Erman’s birch (Betula ermanii
Cham.) is widely distributed across Northeast Asia, including in China, Japan, and eastern Russia [18
]. On Changbai Mountain in northeastern China, this species is distributed from low altitude to high altitude and forms the alpine treeline at ~2050 m above see level (a.s.l.). It has been reported that radial growth of this species was sensitive to temperature [20
]. However, no studies have focused on the responses of height growth or the allometric relationship of height-radial growth of Erman’s birch to temperature.
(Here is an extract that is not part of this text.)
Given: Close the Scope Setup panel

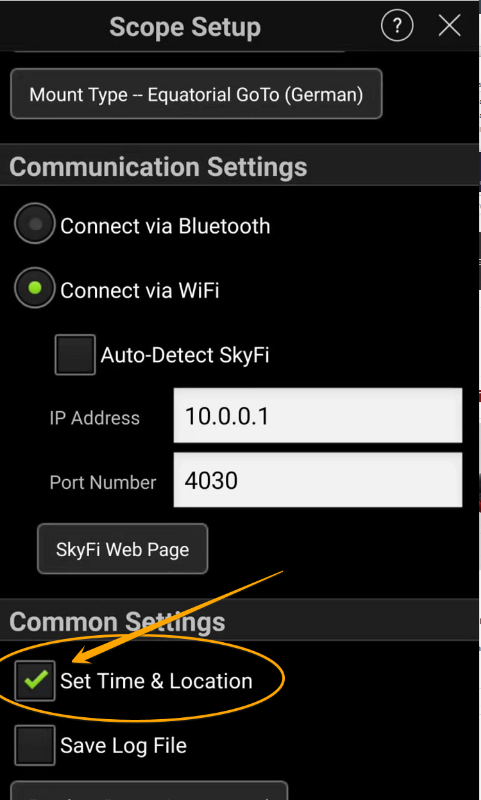Looking at the screenshot, I should [x=449, y=25].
In this study, fixed monitoring sample plots were established and investigated in the alpine treeline ecotone on Changbai Mountain in 2006, and reinvestigated in 2013. Using these data, we aimed to explore the changes in stature of birch in the ecotone over the 8-year study period. As references, we compared stature of birch to those of three other dominant species including spruce (Picea jezoensis
Siebold & Zucc. Carr.), larch (Larix olgensis
A. Henry) and fir (Abies nephrolepis
Trautv. ex Maxim.) at six altitudes below the treeline on Changbai Mountain, using data investigated in 2006. These comprehensive analyses allow us to better understand the adaptive strategy of treeline birch to harsh environmental conditions and provide insight into the formative mechanisms of the alpine treeline.